__PROBLEM DESCRIPTION__:
The records appear below. Copy each one exactly.

[Collected data entries]
####

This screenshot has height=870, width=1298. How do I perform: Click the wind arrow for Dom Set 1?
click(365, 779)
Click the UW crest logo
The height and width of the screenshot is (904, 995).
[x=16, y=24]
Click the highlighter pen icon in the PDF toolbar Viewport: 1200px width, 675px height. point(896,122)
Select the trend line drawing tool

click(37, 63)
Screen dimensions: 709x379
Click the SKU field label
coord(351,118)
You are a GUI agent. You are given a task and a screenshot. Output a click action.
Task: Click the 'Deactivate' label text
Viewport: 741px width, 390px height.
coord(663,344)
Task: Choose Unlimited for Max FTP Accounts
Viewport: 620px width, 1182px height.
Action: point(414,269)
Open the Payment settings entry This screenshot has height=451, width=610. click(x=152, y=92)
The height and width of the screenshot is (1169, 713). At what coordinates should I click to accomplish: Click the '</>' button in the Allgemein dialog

####

__OUTPUT FOR THIS EXERCISE__:
This screenshot has height=870, width=1298. How do I perform: Click the wind arrow for Dom Set 1?
click(365, 779)
Click the UW crest logo
The height and width of the screenshot is (904, 995).
[x=16, y=24]
Click the highlighter pen icon in the PDF toolbar Viewport: 1200px width, 675px height. point(896,122)
Select the trend line drawing tool

click(37, 63)
Screen dimensions: 709x379
Click the SKU field label
coord(351,118)
You are a GUI agent. You are given a task and a screenshot. Output a click action.
Task: Click the 'Deactivate' label text
Viewport: 741px width, 390px height.
coord(663,344)
Task: Choose Unlimited for Max FTP Accounts
Viewport: 620px width, 1182px height.
Action: point(414,269)
Open the Payment settings entry This screenshot has height=451, width=610. click(x=152, y=92)
The height and width of the screenshot is (1169, 713). At what coordinates should I click to accomplish: Click the '</>' button in the Allgemein dialog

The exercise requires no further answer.